### [YOUR OBJECTIVE]
Copy the records word for word, starting at the line that contains "Where should I" and ending at the end of the records. Leave out the pictures.

● ● ● ● ● ● ●

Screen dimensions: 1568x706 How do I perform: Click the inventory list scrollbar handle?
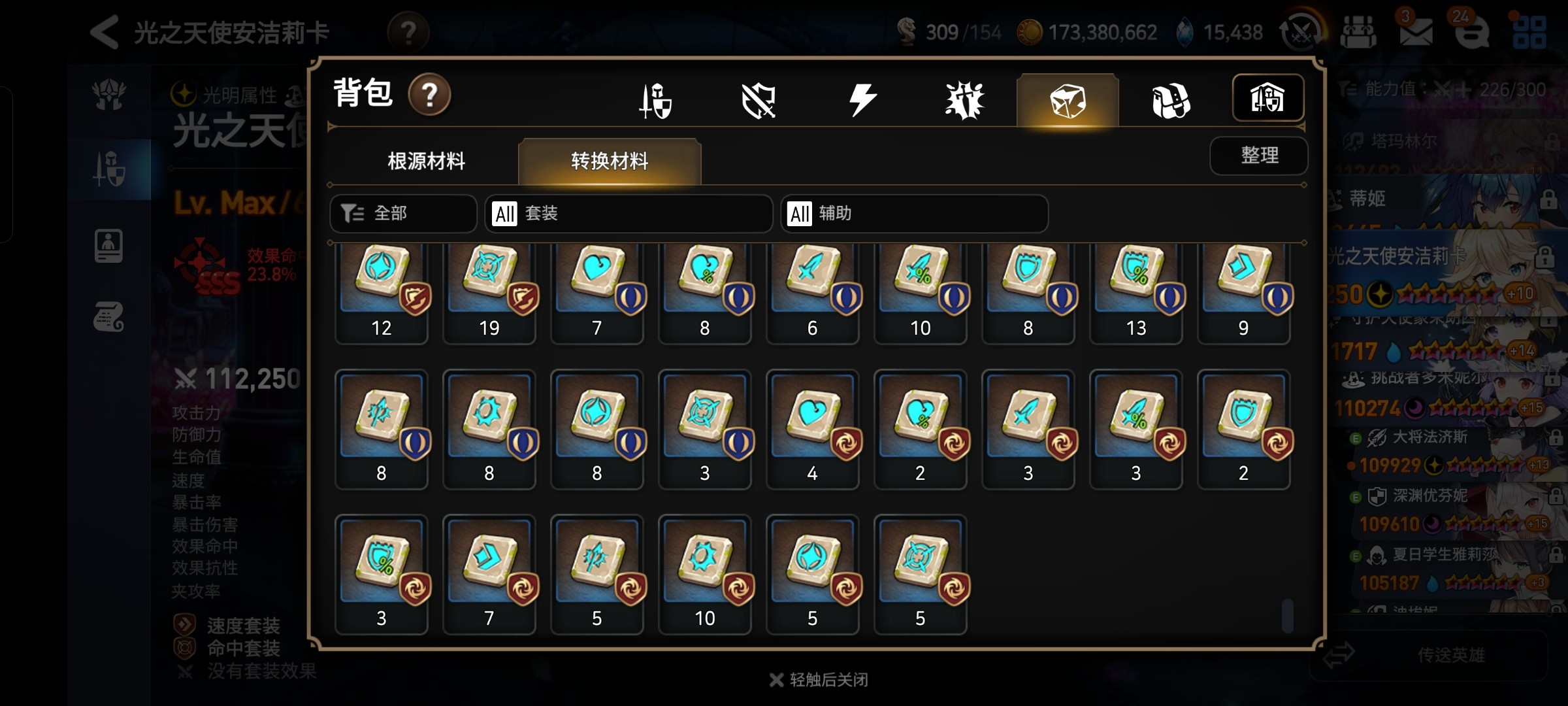click(x=1287, y=616)
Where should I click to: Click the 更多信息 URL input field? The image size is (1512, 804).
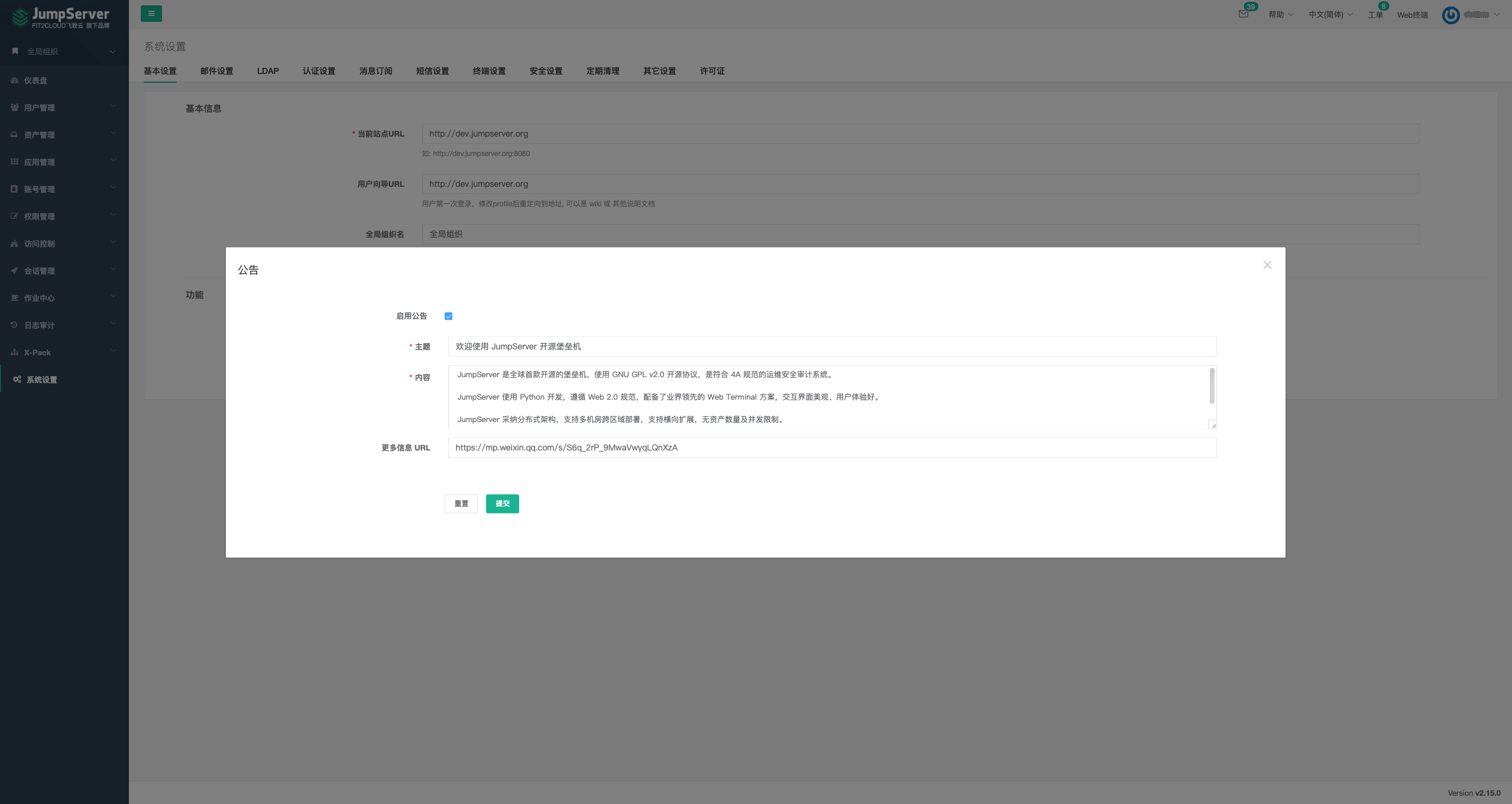click(x=831, y=448)
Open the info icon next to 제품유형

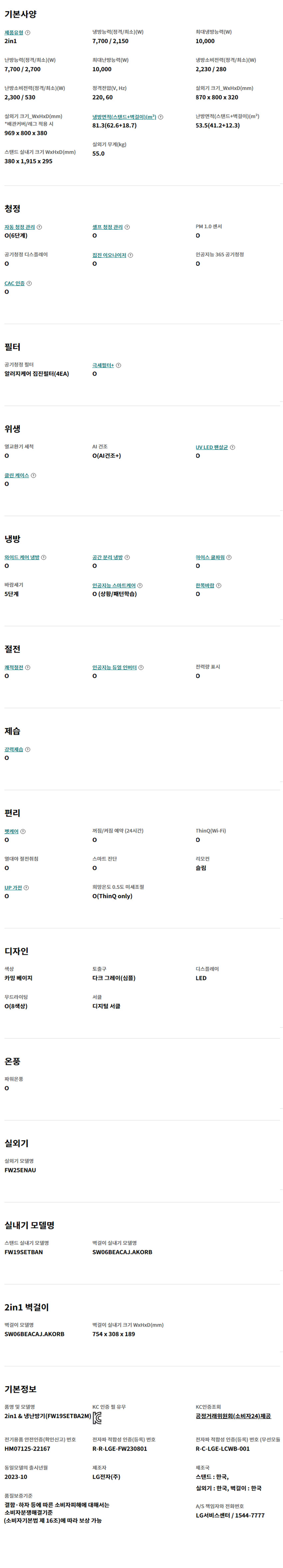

● ● ● ● ● ● ●

### [THE SOLUTION]
Where should I click to: Click the 更多信息 URL input field? The image size is (1512, 804).
click(x=831, y=448)
Open the info icon next to 제품유형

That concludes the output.